Physics Asked on May 8, 2021

Is there any generic way to calculate magnetic field in the moving inertial and noninertial reference frame?

For example, there is the Earth magnetic field, we can assume it is uniform permanent field. Let say approximately $50mu T$ (microTesla). If I am driving the car with 100km/h and have magnetic sensor what it will show? And if I accelerate in my car with acceleration $2frac{m}{s^2}$ what will my sensor in the car show?

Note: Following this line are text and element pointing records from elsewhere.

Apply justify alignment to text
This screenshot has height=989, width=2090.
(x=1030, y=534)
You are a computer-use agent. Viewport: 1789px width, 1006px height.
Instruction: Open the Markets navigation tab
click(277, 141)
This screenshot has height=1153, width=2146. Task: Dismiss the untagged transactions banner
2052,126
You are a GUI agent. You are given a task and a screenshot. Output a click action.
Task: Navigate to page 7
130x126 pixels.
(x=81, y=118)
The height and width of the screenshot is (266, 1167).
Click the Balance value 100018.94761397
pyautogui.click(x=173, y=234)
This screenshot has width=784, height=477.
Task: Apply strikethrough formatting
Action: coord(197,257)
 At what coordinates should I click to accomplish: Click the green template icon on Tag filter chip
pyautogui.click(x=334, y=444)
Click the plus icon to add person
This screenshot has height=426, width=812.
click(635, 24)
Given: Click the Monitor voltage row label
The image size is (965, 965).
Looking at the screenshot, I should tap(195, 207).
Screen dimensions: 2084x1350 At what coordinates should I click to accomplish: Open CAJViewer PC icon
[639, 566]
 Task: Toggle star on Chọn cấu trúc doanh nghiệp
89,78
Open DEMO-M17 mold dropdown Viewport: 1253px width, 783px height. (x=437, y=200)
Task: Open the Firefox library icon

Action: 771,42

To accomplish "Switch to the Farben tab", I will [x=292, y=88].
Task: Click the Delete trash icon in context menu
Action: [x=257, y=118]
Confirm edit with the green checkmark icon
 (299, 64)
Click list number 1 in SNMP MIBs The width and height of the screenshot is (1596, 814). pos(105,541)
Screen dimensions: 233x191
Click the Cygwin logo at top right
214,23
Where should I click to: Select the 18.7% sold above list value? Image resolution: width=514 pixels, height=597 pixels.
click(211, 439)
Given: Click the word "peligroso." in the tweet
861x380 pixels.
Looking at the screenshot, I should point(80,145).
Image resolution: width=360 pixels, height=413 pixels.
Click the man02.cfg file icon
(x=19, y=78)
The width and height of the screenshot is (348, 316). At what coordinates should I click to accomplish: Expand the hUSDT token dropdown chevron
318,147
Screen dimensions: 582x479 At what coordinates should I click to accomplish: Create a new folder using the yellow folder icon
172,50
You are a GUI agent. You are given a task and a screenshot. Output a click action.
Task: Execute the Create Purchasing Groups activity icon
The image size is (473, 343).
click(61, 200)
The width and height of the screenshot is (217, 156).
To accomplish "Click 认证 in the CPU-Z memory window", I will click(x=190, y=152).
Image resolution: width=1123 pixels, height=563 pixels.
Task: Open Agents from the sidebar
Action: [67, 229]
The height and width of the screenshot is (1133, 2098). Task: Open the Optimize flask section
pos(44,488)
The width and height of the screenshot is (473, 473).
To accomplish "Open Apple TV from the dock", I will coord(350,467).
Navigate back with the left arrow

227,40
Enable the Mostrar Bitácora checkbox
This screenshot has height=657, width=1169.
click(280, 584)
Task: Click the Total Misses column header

I tried it with smartphone sensor and magnetic field increased 2-4 times while accelerating. I am just wondering if it is really true or it just my phone cheap sensor?

One Answer

First off you need to be careful what you mean by inertial frames which can be from classical Newtonian view or Einsteinian general relativity view. First classically the inertial frames are the Cartesian systems where f=ma holds basically. You can boost from one to another with a uniform velocity transform. Now we often assume the ground or lab is such though this is a good approximation neglecting earth rotation. An accelerating or rotating frame will not uphold f=ma and we get fictitious forces like centrifugal or g forces in accelerating car. Earth surface already moves at near 1000 km/ hr. I don’t think this changes observer magnetic field much. Such alterations as usual are of order v/c squared where v is the speed in question and c the speed of light. Electromagnetism is already relativistic so Einstein tells the same as Maxwell electrodynamics anyway. Even for earth surface v/c= is very very small consider light would encircle the earth 7.5 times per second at equator ...Superman Film showed this! So v/c squared even smaller. Very interesting that your experiment shows some effects! Need to do these again and be a good detective, maybe some metal thing moved when you accelerated? Interesting question and experiment imo.